Sentiment de malaise dans l’écho médiatique de l’anniversair
Catégorie : Global
Thèmes : AntifascismeArchivesRacisme
L’écho médiatique de la libération des camps d’extermination nazi laisse ces jours-ci un sentiment de malaise. Non pour pas pour sa « quantité », qui est plus que jamais méritée, mais pour sa qualité.
Lorsque les tragédies des années 1930 et 40 semblent se résumer soixante ans plus tard à un face à face exclusif entre Juifs et nazis ou « aryens », je me dis qu’Hitler ne serait pas si mécontent de ce bilan mémorial, et qu’il n’a pas entièrement perdu la bataille du vocabulaire.
Lorsque l’unicité de la Shoah (son caractère unique dans l’Histoire, parfaitement indiscutable) prend un caractère plus que jamais métaphysique et métahistorique, je me dis que la démocratie, l’antiracisme et l’antifascisme n’ont rien à y gagner.
Lorsqu’on arrive à nous faire oublier, comme un tabou contemporain, le nombre exceptionnel et admirable de Juifs résidant en France en 1940 qui ont pu échapper finalement à la déportation, grâce aux humbles gestes de solidarité élémentaire accompli par d’innombrables Justes anonymes, je me demande quelle compréhension historique nous voulons offrir aux jeunes générations, et si nous ne devenons pas, malgré nous, des professeurs de désespoirs.
Lorsqu’est esquivé méthodiquement le long supplice de dizaines de milliers de héros de la Résistance (dont la générosité et la lucidité nous ont tant manqué après-guerre), je me demande qui aurait intérêt aujourd’hui à mettre en concurrence la souffrance des uns et des autres, et si messieurs Pétain, Laval, Déat, Doriot, Henriot, Darnand et Brasillach n’auraient pas finalement remporté la guerre des médias.
Lorsque que les plus grands noms survivants des vétérans de la Résistance publient à Paris le 8 mars 2004 un Appel solennel à célébrer et à réactiver le Programme social et démocratique du Conseil national de la Résistance (CNR), et que cet appel exigeant a encore si peu d’échos, je me demande comment les profs vont pouvoir expliquer la nature des « Jours heureux » de la Libération de 1945 et des « Trente glorieuses » qui ont suivi, avec la Sécurité sociale pour tous, le droit à la culture, des lois ouvrières et agricoles, l’abolition des lois antisémites, les libertés individuelles, et une presse délivrée de l’influence des financiers.
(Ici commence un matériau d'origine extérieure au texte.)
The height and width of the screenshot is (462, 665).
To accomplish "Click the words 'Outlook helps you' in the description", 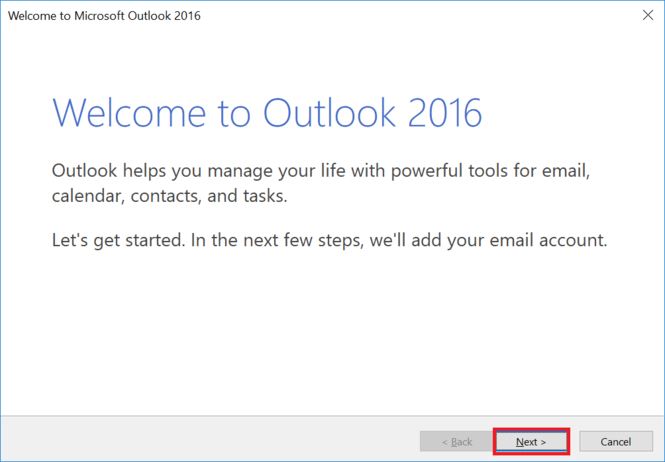I will 118,171.
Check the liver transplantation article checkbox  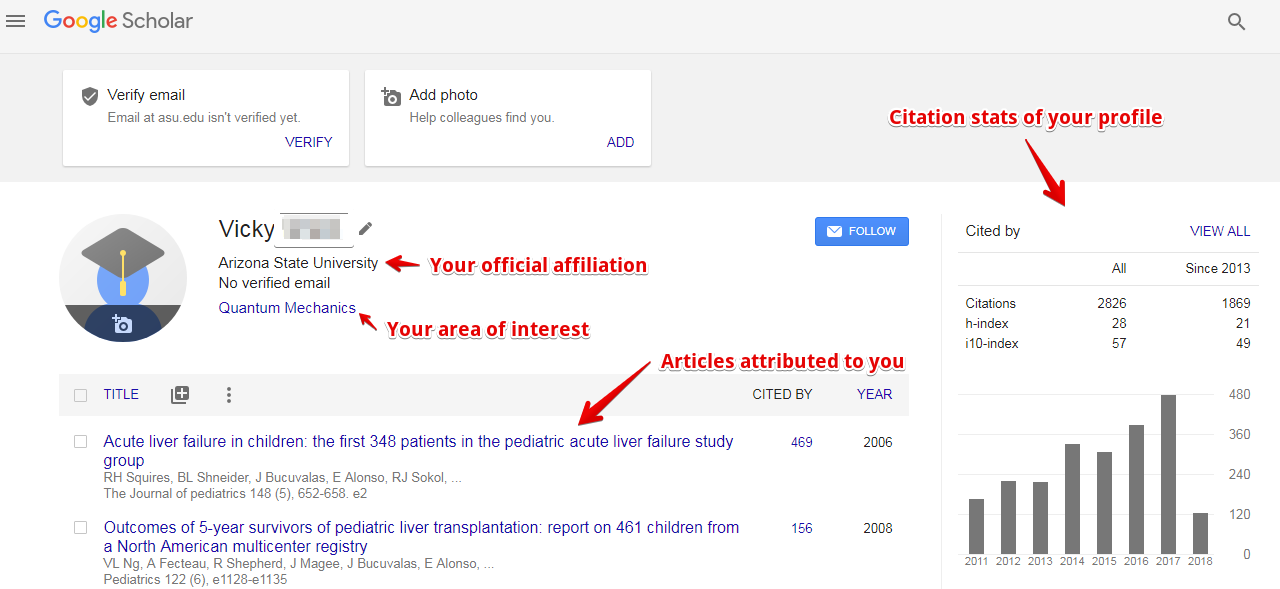(x=80, y=527)
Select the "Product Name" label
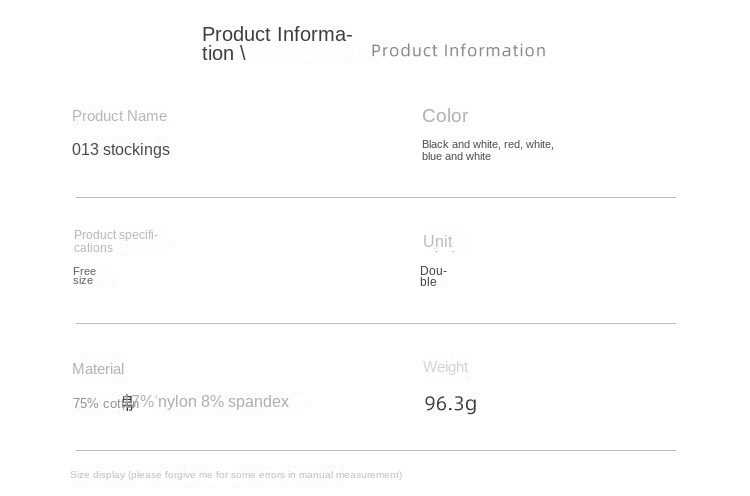The width and height of the screenshot is (750, 496). point(119,116)
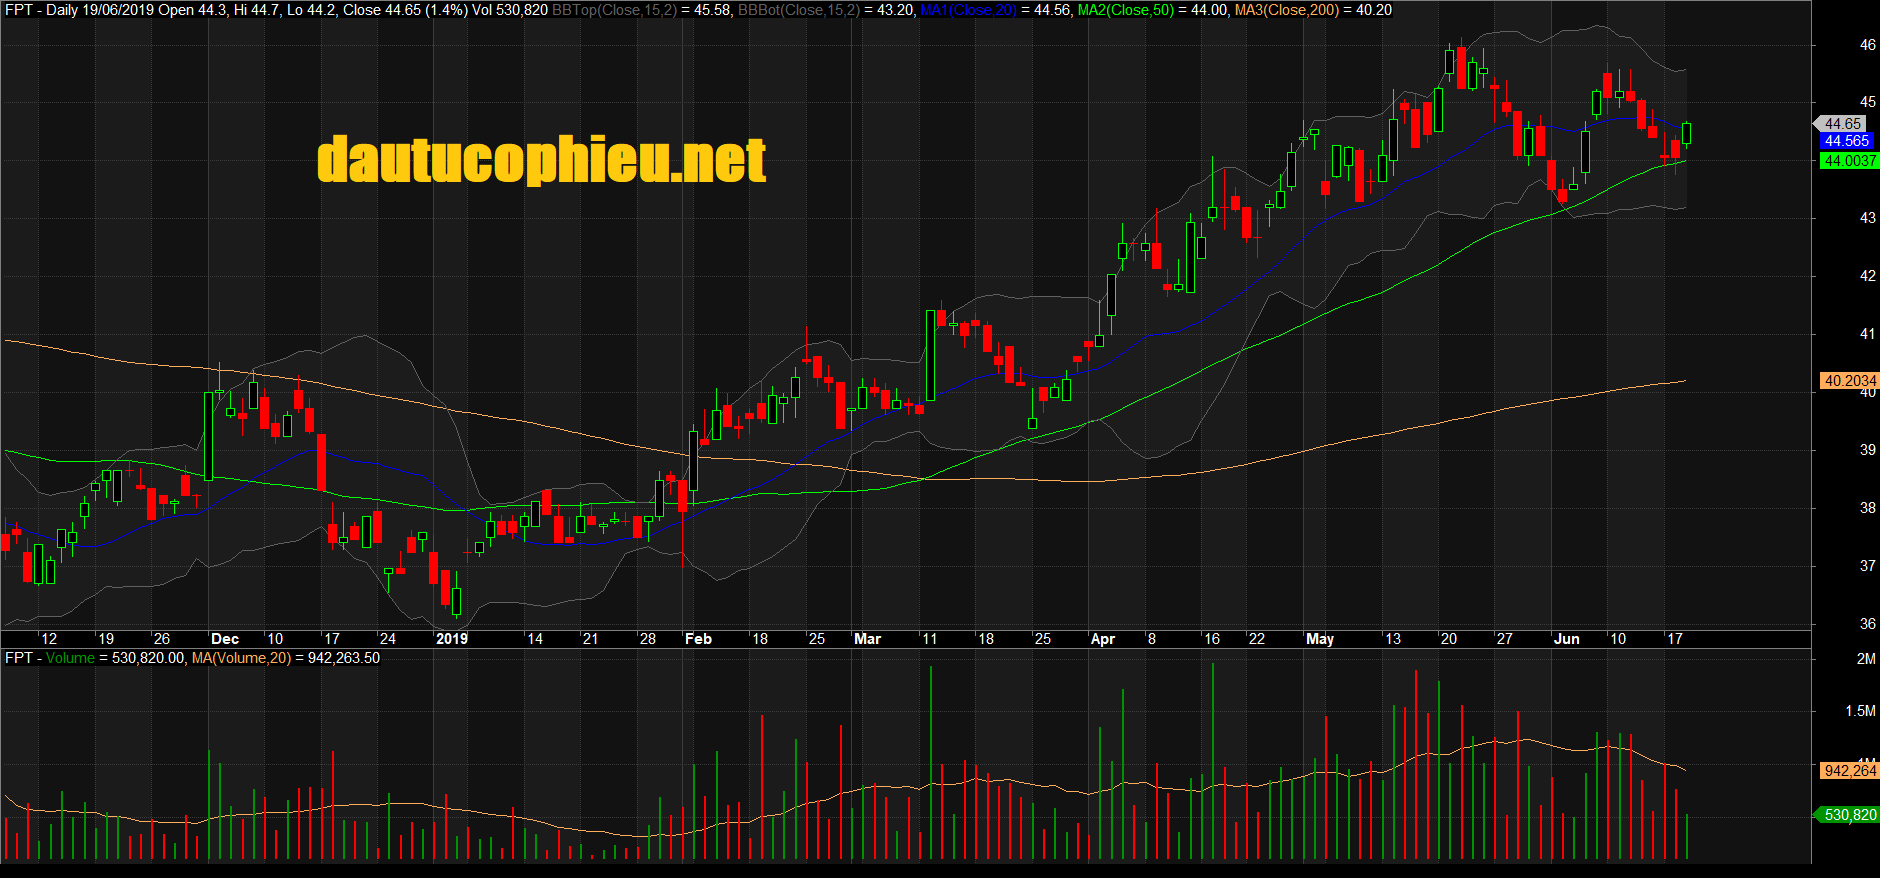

Lorsque cette semaine de janvier 2005, tout près de chez moi, un maman africaine « sans papiers » est arrêtée, et froidement séparée de ses enfants placés par l’administration (ce qui est tout nouveau dans ces procédures), je ne confonds pas avec Papon (surtout pas !), mais je ne peux m’empêcher de faire l’analogie avec de virtuels apprentis Papon du XXIème siècle qui vient.
Plus que jamais, il est temps de relire le message de Marc Bloch, Juif et Français, immense historien et grand Résistant fusillé, car il ne parle pas pour rien, mais bien pour notre génération.
Luc Douillard, professeur de français et histoire-géographie en Lycée professionnel (Nantes).